Task item:
Say how many lines in the material below include "agent". The answer is the number alone.

Extracted information:
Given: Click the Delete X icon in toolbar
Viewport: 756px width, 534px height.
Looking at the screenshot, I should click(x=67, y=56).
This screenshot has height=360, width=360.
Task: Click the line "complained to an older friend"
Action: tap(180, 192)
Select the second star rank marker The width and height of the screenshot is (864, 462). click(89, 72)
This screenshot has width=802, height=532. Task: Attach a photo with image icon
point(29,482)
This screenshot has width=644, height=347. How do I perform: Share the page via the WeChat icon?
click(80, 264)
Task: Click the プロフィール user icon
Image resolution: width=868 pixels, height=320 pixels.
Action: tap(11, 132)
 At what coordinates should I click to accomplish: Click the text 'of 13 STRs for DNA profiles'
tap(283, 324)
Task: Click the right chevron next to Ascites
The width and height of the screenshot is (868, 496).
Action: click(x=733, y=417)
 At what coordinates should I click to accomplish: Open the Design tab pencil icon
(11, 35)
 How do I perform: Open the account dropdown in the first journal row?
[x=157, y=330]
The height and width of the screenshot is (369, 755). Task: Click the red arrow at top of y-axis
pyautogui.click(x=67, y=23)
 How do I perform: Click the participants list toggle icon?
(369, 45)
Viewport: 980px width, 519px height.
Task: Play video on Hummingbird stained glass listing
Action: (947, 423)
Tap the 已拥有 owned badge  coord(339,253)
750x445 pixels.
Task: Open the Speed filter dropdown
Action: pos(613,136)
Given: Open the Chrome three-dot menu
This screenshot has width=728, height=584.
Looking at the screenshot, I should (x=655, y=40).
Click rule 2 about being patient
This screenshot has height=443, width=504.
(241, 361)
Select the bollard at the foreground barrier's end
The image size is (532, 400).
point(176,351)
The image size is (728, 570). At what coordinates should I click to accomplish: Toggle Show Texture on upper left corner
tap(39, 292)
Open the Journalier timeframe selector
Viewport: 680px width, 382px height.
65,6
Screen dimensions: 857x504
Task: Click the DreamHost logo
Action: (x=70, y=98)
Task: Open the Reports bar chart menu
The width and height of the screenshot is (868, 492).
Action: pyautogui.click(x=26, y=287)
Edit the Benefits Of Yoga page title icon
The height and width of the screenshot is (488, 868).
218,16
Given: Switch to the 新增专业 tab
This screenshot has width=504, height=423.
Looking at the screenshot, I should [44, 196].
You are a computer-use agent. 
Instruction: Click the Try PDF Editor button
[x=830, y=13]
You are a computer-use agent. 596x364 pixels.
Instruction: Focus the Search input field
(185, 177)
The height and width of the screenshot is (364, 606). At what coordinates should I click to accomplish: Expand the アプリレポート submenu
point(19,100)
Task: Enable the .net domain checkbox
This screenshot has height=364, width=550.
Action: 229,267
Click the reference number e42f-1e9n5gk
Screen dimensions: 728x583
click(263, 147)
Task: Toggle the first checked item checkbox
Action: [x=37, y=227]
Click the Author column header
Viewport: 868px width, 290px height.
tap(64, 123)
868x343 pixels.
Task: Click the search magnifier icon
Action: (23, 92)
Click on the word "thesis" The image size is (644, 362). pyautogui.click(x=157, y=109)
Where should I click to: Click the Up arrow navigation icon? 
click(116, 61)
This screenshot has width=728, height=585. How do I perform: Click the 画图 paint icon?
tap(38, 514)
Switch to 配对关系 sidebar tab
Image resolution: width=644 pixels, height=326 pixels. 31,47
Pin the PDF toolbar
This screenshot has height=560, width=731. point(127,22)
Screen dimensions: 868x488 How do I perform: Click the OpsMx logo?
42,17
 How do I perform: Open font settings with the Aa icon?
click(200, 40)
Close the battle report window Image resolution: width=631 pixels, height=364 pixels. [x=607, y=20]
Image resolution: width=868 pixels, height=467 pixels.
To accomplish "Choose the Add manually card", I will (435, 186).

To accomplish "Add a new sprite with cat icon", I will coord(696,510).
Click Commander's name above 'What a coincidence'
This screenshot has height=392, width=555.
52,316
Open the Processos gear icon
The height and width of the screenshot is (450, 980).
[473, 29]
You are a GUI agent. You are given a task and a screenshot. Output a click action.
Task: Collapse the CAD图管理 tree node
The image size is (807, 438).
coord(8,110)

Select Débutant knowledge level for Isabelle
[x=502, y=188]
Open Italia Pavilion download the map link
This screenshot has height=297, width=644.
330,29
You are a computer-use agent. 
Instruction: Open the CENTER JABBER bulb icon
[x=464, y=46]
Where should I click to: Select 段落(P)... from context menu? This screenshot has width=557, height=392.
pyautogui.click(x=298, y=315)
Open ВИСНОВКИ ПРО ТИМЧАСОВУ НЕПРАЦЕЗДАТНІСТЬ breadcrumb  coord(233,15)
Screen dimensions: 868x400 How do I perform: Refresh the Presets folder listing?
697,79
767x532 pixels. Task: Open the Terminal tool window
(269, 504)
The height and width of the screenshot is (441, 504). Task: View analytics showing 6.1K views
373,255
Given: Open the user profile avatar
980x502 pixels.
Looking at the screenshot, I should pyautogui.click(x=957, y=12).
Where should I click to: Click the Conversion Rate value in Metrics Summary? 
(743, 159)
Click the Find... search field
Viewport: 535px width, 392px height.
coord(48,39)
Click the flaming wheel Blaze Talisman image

Answer space:
4